----- Records for this task

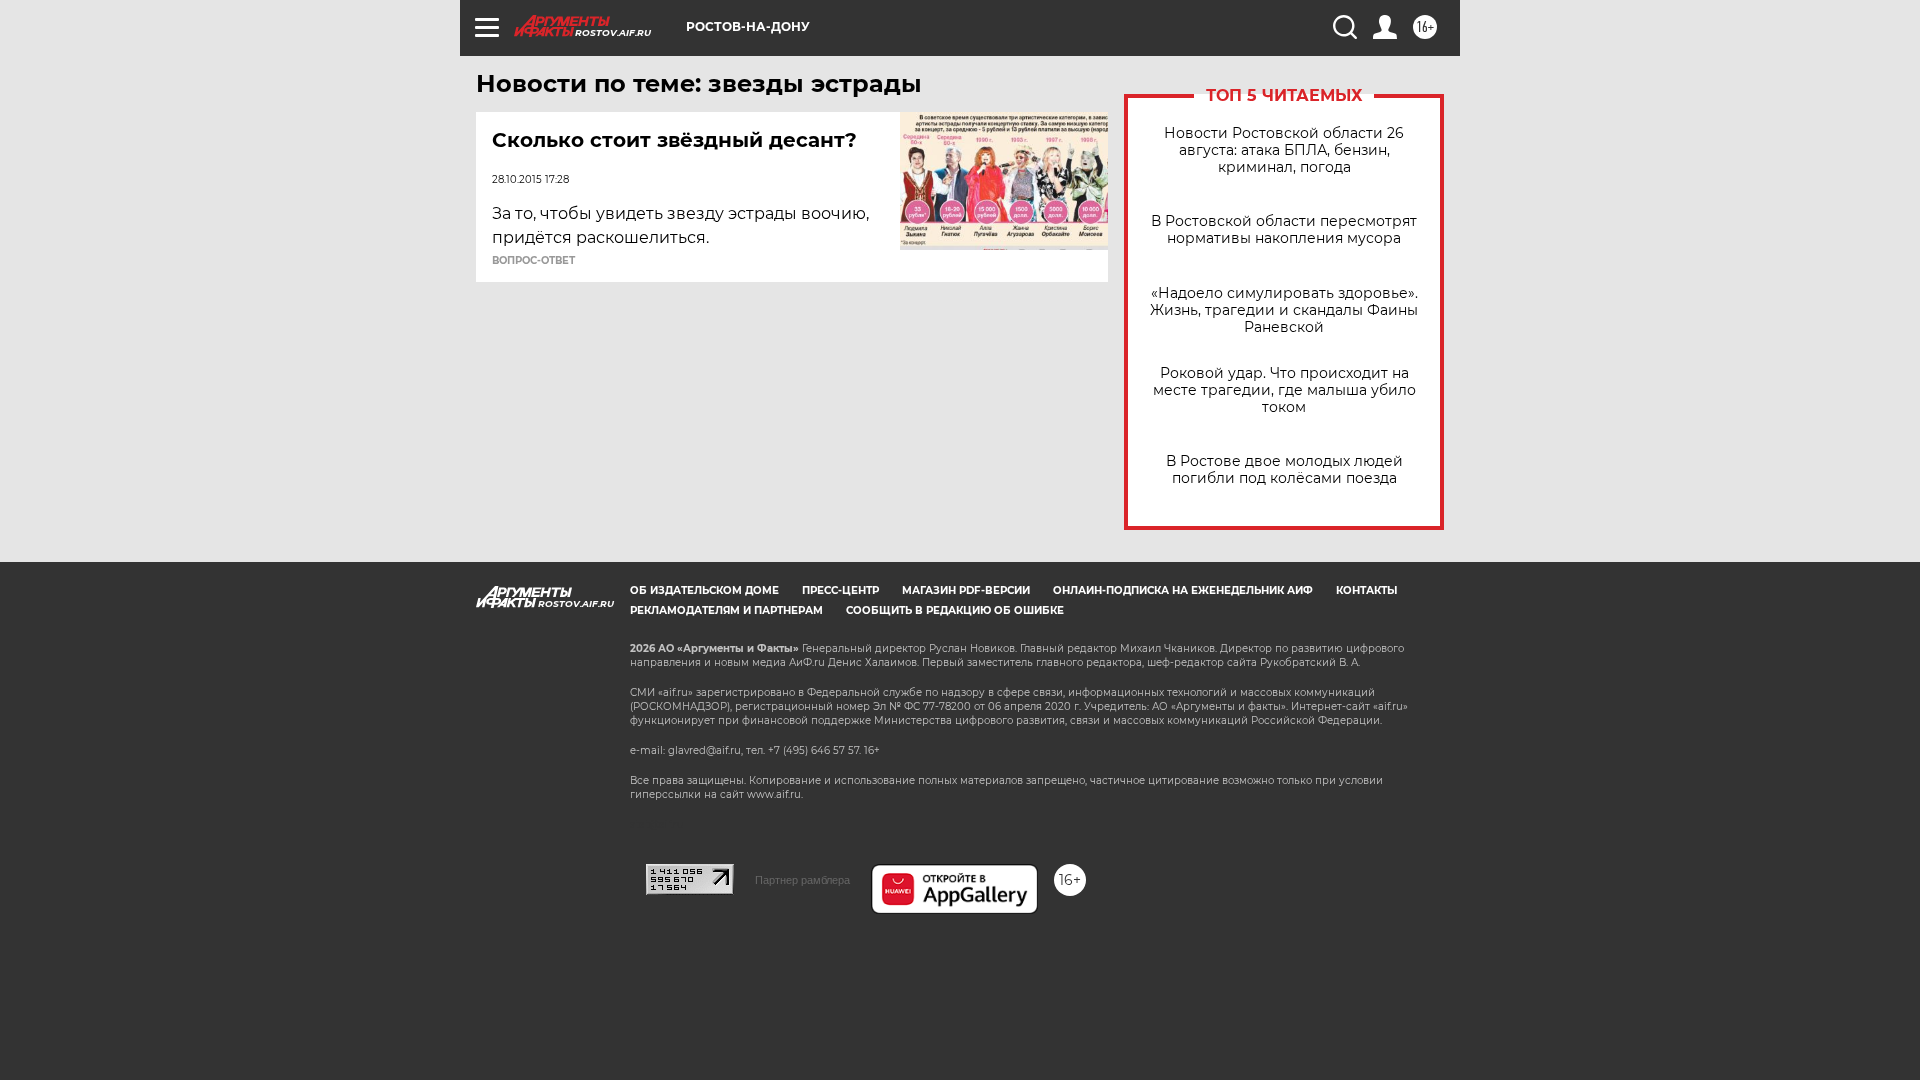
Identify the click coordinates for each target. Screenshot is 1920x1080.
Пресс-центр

----------
----- Records for this task

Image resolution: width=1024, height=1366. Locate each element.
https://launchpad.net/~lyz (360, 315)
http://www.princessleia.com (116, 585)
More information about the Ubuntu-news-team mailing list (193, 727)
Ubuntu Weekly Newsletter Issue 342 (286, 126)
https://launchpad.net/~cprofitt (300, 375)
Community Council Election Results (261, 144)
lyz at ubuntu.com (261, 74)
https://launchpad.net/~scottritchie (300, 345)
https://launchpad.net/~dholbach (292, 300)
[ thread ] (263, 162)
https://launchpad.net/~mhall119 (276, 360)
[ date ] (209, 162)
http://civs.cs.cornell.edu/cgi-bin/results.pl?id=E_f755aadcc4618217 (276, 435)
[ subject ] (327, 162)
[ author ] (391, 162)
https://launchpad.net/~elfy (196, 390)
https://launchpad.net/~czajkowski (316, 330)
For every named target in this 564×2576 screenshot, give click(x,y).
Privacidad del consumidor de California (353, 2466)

----------

● **What is being asked**
Look through the data above and return exactly the lines from the one that contains "Identify the click" to the one that contains "Пресс-центр", inclusive, with nothing else.

● **Answer to this exercise**
Identify the click coordinates for each target. Screenshot is 1920x1080.
Пресс-центр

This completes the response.